Women’s leadership and representation

Women’s leadership and decision making is key in driving climate action, including at both high-level fora and at the local level. Diverse teams have been proven to outperform less diverse teams. A 2022 study of over 6,000 companies across 46 countries found that boards with a higher share of female members emit a lower amount of greenhouse gasses. In Brazil, increased women’s leadership in government has increased the prioritisation of gender and climate policies. Women’s leadership at the local level is also important for climate action, for example within local authorities and governance such as water associations and forest governance mechanisms. Despite this, women are underrepresented in climate talks and their priorities are not being heard.

The way forward

The next year and beyond present several opportunities to build women’s economic empowerment into climate transitions. The year 2024 will see several national and regional elections across the world. Global events and forums, such as the Brazil G20 leadership, COP29 and COP30, and Civil Society Organisation (CSO) spaces such as the Commission on the Status of Women (CSW), present opportunities to push the agenda forward. There will also be a refresh of the Sustainable Development Goals. See Table 1 below for a timeline of the key events.

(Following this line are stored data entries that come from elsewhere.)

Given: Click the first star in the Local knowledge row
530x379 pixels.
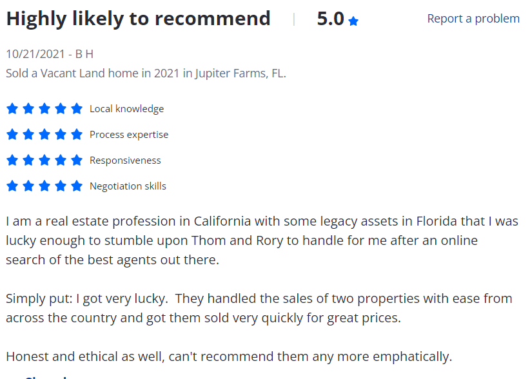Looking at the screenshot, I should click(x=12, y=108).
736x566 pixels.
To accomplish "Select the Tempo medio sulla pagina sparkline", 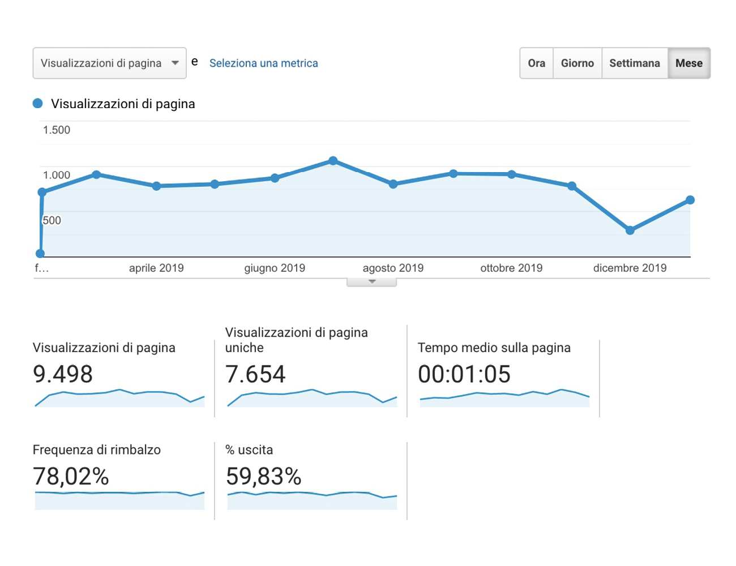I will click(504, 398).
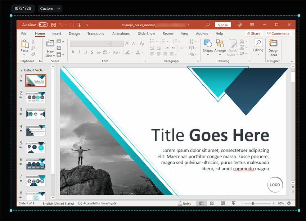
Task: Toggle Normal view button in status bar
Action: tap(201, 203)
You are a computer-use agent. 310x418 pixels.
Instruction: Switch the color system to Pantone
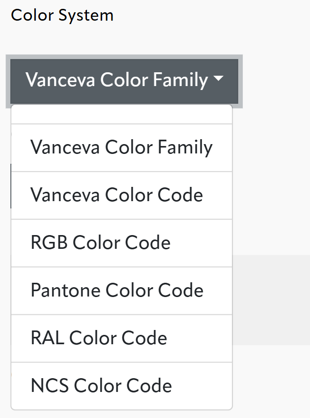(116, 290)
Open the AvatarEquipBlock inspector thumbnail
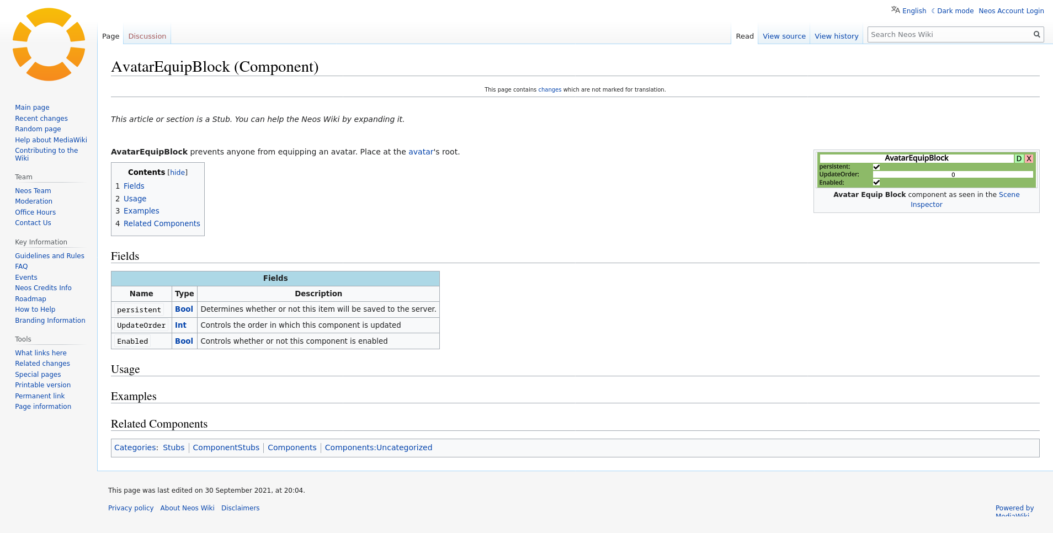This screenshot has height=533, width=1053. click(926, 170)
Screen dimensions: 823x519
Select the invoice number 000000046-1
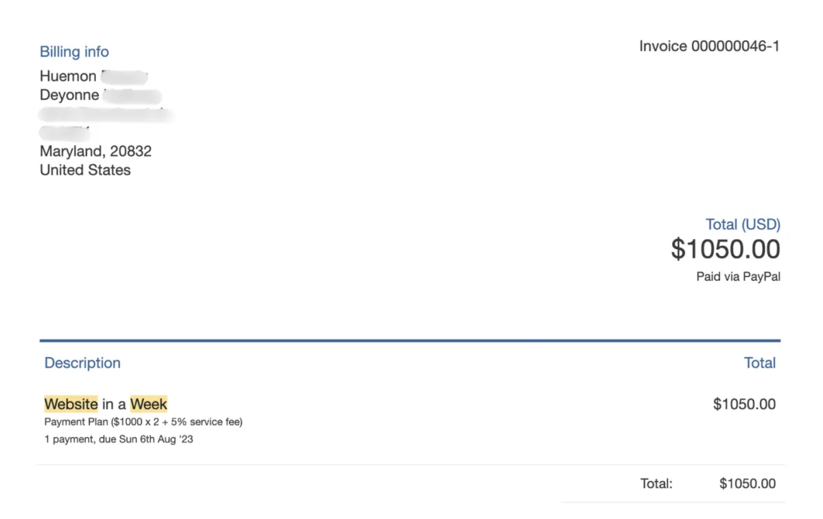click(x=735, y=47)
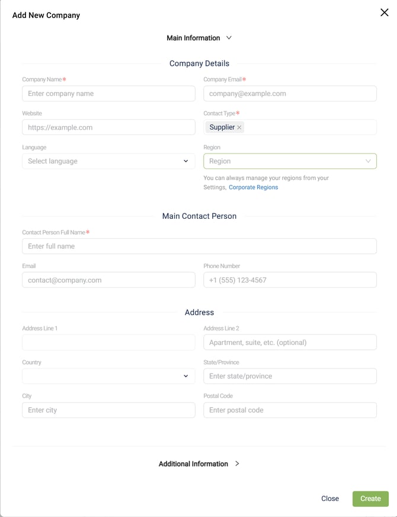Image resolution: width=397 pixels, height=517 pixels.
Task: Open the Country dropdown
Action: [x=108, y=376]
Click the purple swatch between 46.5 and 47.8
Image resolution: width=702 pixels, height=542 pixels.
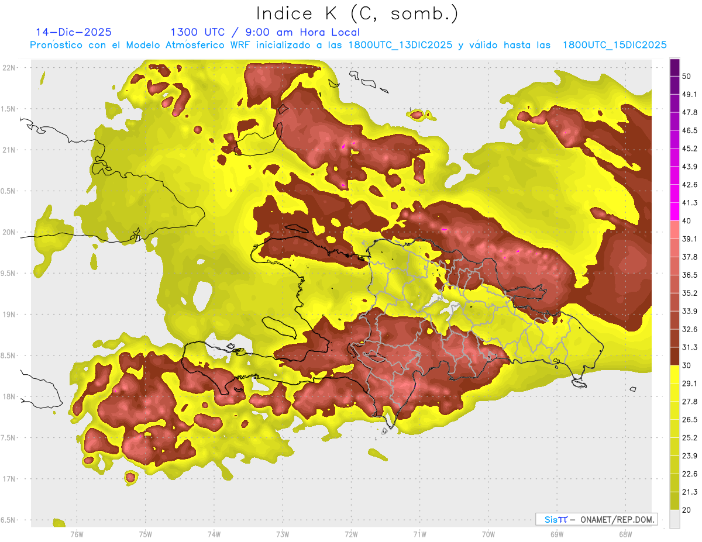[675, 121]
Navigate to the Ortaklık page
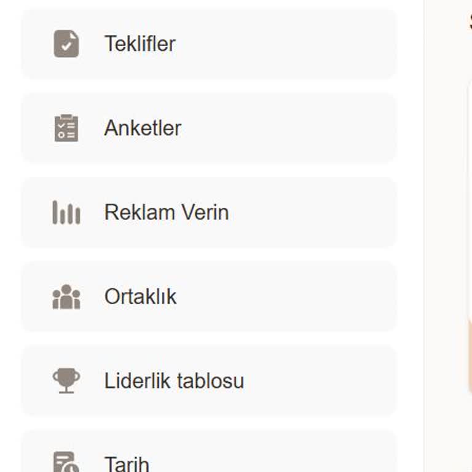The image size is (472, 472). tap(209, 297)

The following overarching principles can help to guide and identify actions:

  • Simple messaging: Women’s economic empowerment, and its relationship to climate change, is complex and multifaceted. Whilst this complexity needs to be understood, simple messages and individual stories are also required to make concepts accessible to non-gender and climate experts.
  • Audiences: Messaging needs to be adapted for different target audiences. For private sector and policy audiences it is often important to show a clear business case to support women’s economic empowerment. Women’s economic empowerment is also valuable from a human rights perspective but this can be emphasised or deemphasised depending on the audience.
  • Intentionality: Addressing gender inequality requires a deliberate effort to build opportunities for women into green jobs, supply chains and financing mechanisms. Thoughtful targeting is needed.
  • Systems over silos: Systems thinking is needed to structurally transform economies and societies. Systems thinking can overcome pre-existing inequalities and can also help to see where there are indirect impacts, such as green jobs for men which deliver benefits for women.
  • Evidence: There is growing evidence of what works on climate and gender which can be drawn upon, but more examples and data are needed. For example, more data is needed on what the green jobs will be and where, what skills women will need and what types of jobs they want.
  • Scaling: Interventions which work need to be urgently scaled up to deliver benefits to women. Small scale initiatives that are rapidly designed and rolled out after a crisis are not enough.
  • Representation: The voices of women in Low- and Middle-Income Countries, such as those working in global supply chains, are needed at the climate table.